Linda Lucas sued General Motors Corporation ("G.M.C.") and Nichols Olds-Pontiac-Buick, Inc. ("Nichols"), for breach of warranty and fraud in the sale of a new automobile. The case was tried before a jury, which returned a general verdict in favor of Lucas for $15,000 on April 28, 1987. On the same day, the court entered judgment in that amount. On May 1 the court impanelled the jury again and allowed it to redeliberate the case. The jury returned a second verdict, $15,000 against G.M.C. and $15,000 against Nichols, for a total of $30,000, judgment being entered the same day. On May 8 the circuit court entered yet another judgment, awarding $15,000 in attorney fees, in addition to the $30,000 in damages previously awarded. G.M.C. and Nichols appealed.

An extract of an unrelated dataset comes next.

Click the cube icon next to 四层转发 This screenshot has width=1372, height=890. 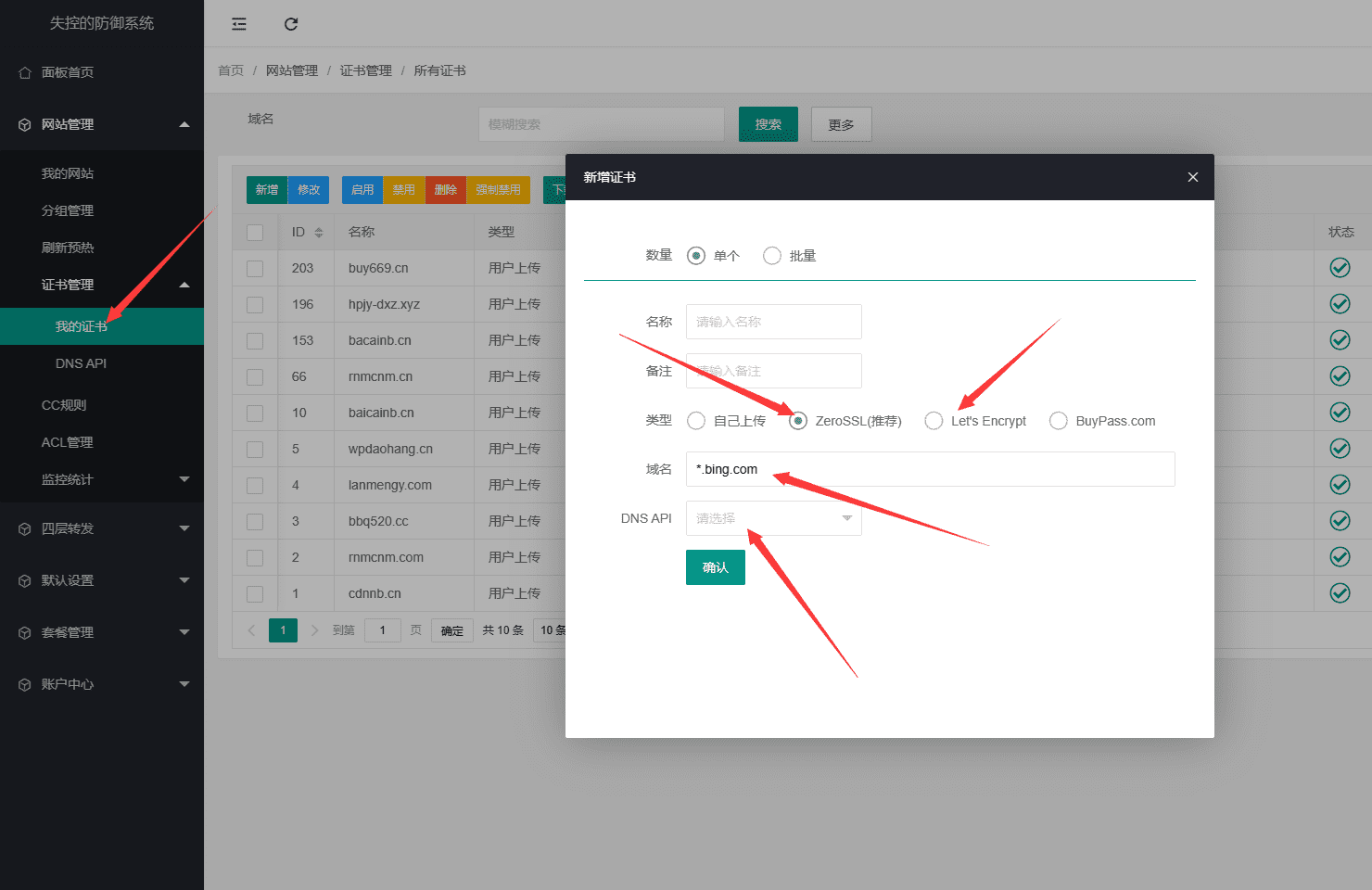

In March 1985, Linda Lucas purchased a new Oldsmobile Cutlass from Nichols. At the time of the sale, the car she selected was represented as "new," and no disclosure of any hidden defects was made. About four months after she purchased the car, Lucas discovered that the car had been previously damaged and that the front half of the car had been repainted. Although it was undisputed that Nichols had inspected the car upon receiving it, Nichols's agent denied any knowledge of the defects in the car. Lucas met with Jim Kuhn, a district service manager for G.M.C., who acknowledged that the car had been damaged and repaired at the factory. He offered to repair and repaint the car, an offer Lucas refused. Lucas subsequently sued both G.M.C. and Nichols for breach of warranty and fraud.

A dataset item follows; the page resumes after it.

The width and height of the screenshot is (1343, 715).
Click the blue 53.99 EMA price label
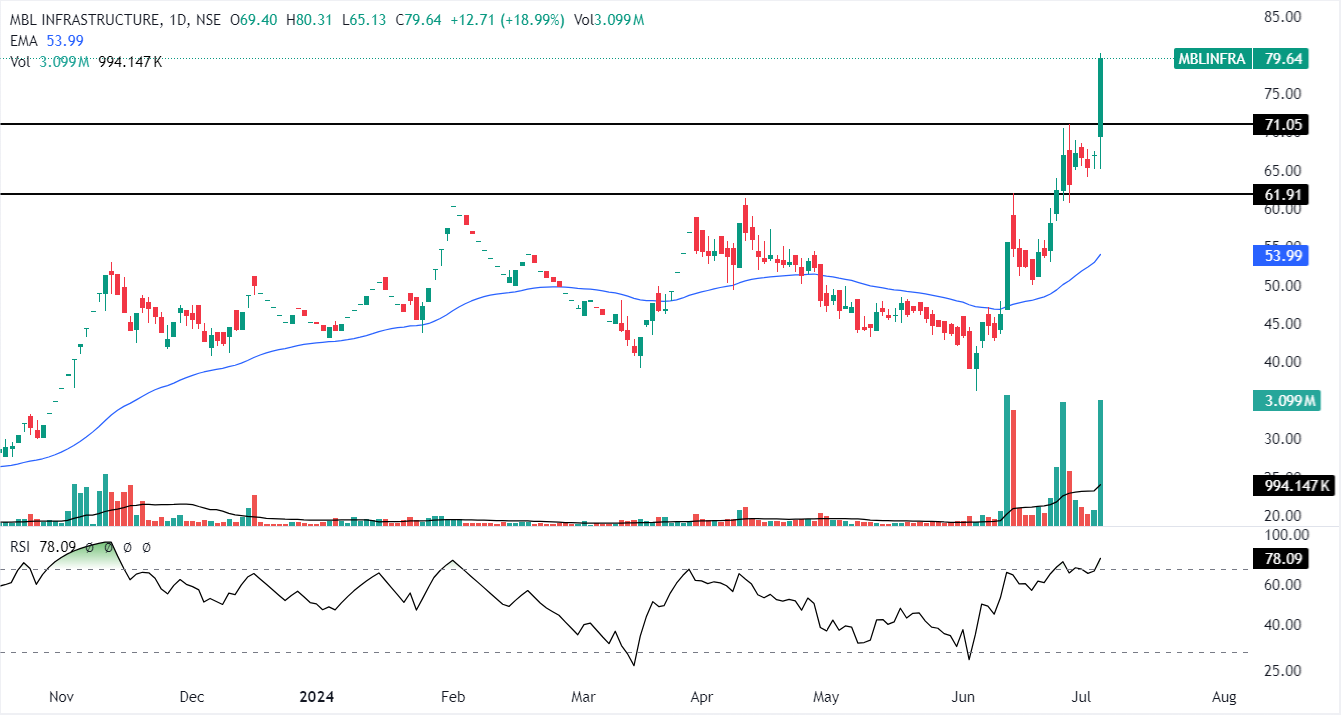tap(1281, 256)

On April 28, 1987, the jury returned the following general verdict: "We, the jury, find for the plaintiff and assess her damages at $15,000. Mrs. Veasey, Foreman." After the jury was excused, both defendants filed motions for JNOV or, in the alternative, new trial, which the trial court denied. On April 29, the day following the trial, Lucas's attorney happened upon two of the jurors who had sat on the case. The jurors expressed concern that the verdict that had been returned may have been incorrect. Specifically, the jurors said that the jury intended to return a $15,000 verdict against each defendant, for a total of $30,000. The attorney drafted the following affidavit, which was signed by all twelve jurors:

"We were the jury that set [sic] on the case on April 28, 1987 of Linda J. Lucas vs. General Motors Corporation and Nichols Olds-Pontiac-Buick. It was our understanding from the Bailiff that the judgment we rendered would mean that General Motors and Nichols Olds-Pontiac-Buick would each pay Fifteen Thousand Dollars ($15,000.00), or a total of Thirty Thousand Dollars ($30,000.00)."

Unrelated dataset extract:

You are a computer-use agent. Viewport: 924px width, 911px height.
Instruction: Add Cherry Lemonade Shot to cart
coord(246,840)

On May 1, 1987, the court held a hearing on a motion for relief from judgment or in the alternative to alter or amend the judgment, which was filed by Lucas pursuant to A.R.Civ.P., Rule 59(e). The jury was again impaneled and Lucas presented the above-quoted affidavit to the court. Although Lucas cited no case law in support of her motion, she argued that it fell within the rule covering clerical mistakes. A.R. Civ.P., Rule 60(a), upon which Lucas relied, provides the following, "Clerical mistakes in judgments, orders, or other parts of the record and errors therein arising from oversight or omission may be corrected by the court at any time of its own initiative or on the motion of any party and after such notice, if any, as the court orders."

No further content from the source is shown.